MAPLE, is considered to be allied to the Sycamore, which is sometimes called the great maple, (Acer Pseudo-platamus,) or the plane-tree. The English, or common maple, is of this kind; its colour is pale yellow brown, and it is only used for ordinary Tunbridge-ware, such as boxes, butter prints, etc.

The American, especially that from Prince Edward's Island, is very beautiful, and distinguished as bird's-eye maple and mottled maple. The latter is principally used for picture-frames; the former is full of small knots that give rise to its name: the grain varies accordingly as the saw has divided the eyes transversely or longitudinally, as pieces cut out in circular sweeps, such as chair backs, sometimes exhibit both the bird's eye and mottled figures at different parts. Much sugar is made in America from this variety of maple. The common maple, (Acer campestris) is very much used in America for house-carpentry and furniture.

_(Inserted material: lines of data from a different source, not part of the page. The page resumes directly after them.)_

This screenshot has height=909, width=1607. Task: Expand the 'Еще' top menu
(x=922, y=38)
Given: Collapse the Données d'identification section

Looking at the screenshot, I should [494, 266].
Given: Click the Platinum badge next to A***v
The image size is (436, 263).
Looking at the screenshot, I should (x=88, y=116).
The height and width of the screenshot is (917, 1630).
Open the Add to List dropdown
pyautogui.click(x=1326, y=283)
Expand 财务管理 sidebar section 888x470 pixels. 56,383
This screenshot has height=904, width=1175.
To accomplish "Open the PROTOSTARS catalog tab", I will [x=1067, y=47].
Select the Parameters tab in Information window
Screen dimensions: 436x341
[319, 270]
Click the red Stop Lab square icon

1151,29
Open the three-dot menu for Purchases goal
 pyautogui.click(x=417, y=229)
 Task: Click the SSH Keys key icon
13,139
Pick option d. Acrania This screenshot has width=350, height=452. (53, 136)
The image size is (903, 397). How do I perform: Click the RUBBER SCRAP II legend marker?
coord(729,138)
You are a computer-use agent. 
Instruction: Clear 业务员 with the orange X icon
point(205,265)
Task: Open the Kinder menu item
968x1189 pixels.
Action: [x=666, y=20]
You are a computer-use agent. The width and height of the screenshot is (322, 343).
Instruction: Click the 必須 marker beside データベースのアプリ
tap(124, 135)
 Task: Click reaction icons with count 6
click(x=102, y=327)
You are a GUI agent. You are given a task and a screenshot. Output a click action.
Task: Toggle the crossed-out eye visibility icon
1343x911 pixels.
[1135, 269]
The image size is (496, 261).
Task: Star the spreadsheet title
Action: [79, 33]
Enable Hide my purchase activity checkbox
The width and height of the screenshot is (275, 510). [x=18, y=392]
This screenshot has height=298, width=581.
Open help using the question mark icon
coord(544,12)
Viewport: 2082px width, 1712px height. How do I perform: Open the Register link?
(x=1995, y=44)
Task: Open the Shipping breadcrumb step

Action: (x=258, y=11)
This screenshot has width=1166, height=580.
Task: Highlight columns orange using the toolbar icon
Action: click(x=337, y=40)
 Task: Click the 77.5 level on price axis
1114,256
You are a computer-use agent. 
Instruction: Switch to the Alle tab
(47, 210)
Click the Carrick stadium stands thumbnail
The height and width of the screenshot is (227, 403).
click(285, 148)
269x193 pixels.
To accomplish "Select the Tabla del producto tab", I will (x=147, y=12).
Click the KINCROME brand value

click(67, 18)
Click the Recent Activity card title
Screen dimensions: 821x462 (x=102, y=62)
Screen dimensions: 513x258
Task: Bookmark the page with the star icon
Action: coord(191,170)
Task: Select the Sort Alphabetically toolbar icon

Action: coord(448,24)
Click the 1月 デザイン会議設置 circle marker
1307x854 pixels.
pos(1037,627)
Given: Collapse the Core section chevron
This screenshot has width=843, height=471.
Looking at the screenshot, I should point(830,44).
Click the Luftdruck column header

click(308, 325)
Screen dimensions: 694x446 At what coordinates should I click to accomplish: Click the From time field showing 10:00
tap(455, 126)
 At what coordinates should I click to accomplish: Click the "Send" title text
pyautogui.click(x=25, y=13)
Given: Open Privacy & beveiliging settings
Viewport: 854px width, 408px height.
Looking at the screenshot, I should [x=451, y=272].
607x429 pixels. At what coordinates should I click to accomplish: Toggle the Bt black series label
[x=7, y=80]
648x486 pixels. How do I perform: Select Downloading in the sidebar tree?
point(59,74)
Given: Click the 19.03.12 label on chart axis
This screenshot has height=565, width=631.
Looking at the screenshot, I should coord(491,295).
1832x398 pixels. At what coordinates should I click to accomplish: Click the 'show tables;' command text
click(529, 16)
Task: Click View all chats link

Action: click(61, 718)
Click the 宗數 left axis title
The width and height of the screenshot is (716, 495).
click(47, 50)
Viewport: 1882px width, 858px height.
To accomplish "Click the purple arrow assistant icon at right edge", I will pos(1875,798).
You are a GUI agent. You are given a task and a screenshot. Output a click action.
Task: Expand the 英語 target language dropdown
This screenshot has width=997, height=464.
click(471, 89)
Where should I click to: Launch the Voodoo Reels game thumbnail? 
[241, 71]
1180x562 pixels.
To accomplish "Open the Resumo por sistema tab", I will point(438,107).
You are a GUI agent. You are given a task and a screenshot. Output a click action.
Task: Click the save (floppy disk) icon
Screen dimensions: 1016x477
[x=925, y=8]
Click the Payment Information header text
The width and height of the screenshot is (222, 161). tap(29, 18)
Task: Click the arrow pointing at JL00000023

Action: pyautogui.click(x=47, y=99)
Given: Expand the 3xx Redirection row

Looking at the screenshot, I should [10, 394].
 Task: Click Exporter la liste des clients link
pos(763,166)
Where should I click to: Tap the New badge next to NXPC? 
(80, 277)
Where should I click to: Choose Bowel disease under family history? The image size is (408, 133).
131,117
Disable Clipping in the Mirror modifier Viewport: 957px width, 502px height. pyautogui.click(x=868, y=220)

The so-called Russian maple is considered to be the wood of the birch-tree; it is marked in a manner similar to the American maple, but is unlike it, inasmuch as there are little stripes that appear to connect the eyes, which in the American are quite distinct, and arise from a different cause, which is explained at page 38. All but the first are much used in handsome cabinet-work, and their diversities of grain are very beautifully shown in turned works. Some of the Russian birch is beautifully yellow.

Acer campestre is the common maple, and A.platanoides the platanus-like or Norway maple, while A. pseudo-platanus is the great maple, sycamore, or mock plane-tree. A. saceharinum is the sugar maple, and its wood is often called bird's-eye maple. A. rubrum, circinatum, striatum, and eriocarpum, are other American species of which the timber is employed and more or less valued. Acer oblongum, cultratum, caudatum, sterculiaceum, and villosum, are Himalayan species of which the timbers may be employed for the same purposes.